In practice, you won't encounter them often, and it should be obvious if they're a troll. Those should be reported and otherwise ignored. You can worry yourself sick with these hypotheticals. You are more dynamic than you give yourself credit for.

Fun fact: googling "apache attack helicopter pronoun" turns up a few things, and it may not be immediately obvious to all good-faith searchers that it's bogus.

https://www.google.com/search?q=apache+attack+helicopter+pro...

>If so, Google/quack/whatever for ze pronoun and see what comes up.

No, I don't think I will waste my time Googling every little thing to avoid manufactured outrage.

Do you typically refuse to learn new things because some people who know those things are toxic assholes? I never would have learned anything about computers, writing, or music with a policy like that.

You do you. I'll be over here learning new ways to expand on the human experience.

It's not about refusing to learn new things. You're missing the point. It's about having to think about (and having to apologize for it if you don't think about) something that's completely irrelevant to the conversation.

Others have rightly pointed out that there are some StackExchange networks where your pronoun matters.
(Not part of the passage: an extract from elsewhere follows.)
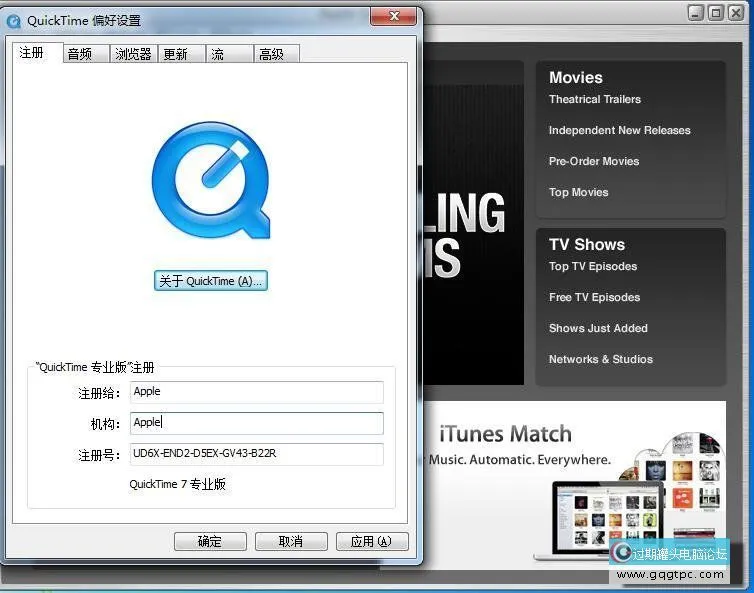This screenshot has width=754, height=593.
Task: Open the Independent New Releases link
Action: pos(619,130)
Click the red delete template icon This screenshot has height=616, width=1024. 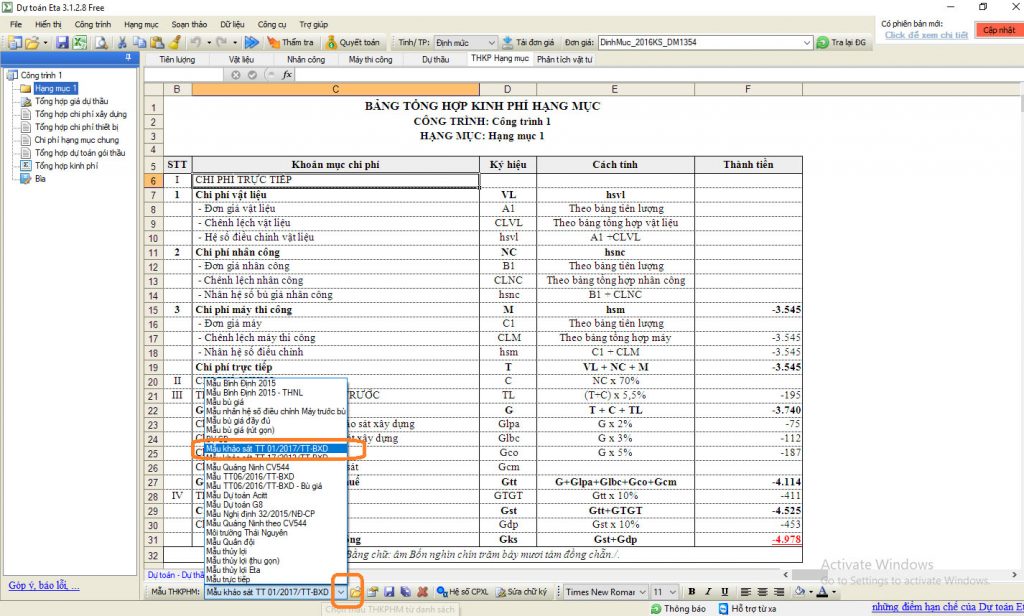pyautogui.click(x=423, y=592)
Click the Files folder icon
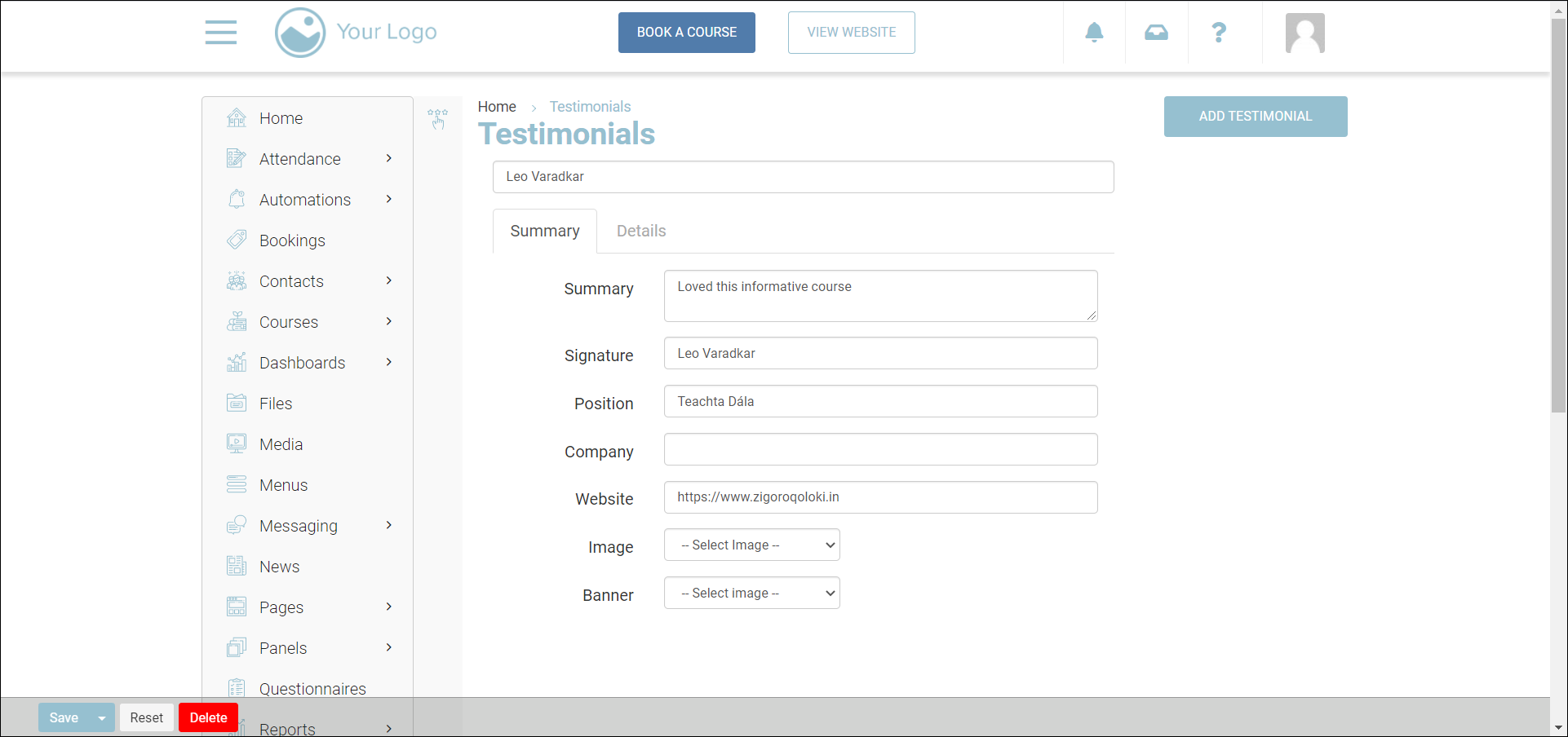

And I'm sure in those, it's worth putting in the effort. But for StackOverflow, MathOverflow, Electronics, these things are absolutely, positively irrelevant to the subject. It neither adds nor takes away a sense of inclusivity because _it's not relevant_. It's a neutral thing.

Honestly, if I didn't read Hacker News and get exposed to this stuff I'd assume someone asking to be called "xe" was obvious trolling. I mean, who spends time inventing a non-existent gender with a word that is equally non-existent and then flames everyone for not using it? That sort of thing is classic trolling behaviour.
I've met lots of people who use these pronouns and I've never seen one go on the attack because someone got it wrong unless said person was an asshole. You should eject xem from your life. That kind of behavior is toxic and contrary to helping people learn.
This is clearly something very culturally local. I've never met anyone who uses such pronouns. I'm not even sure I've ever met a transgender person at all. If I did they didn't mention it and it wasn't noticeable.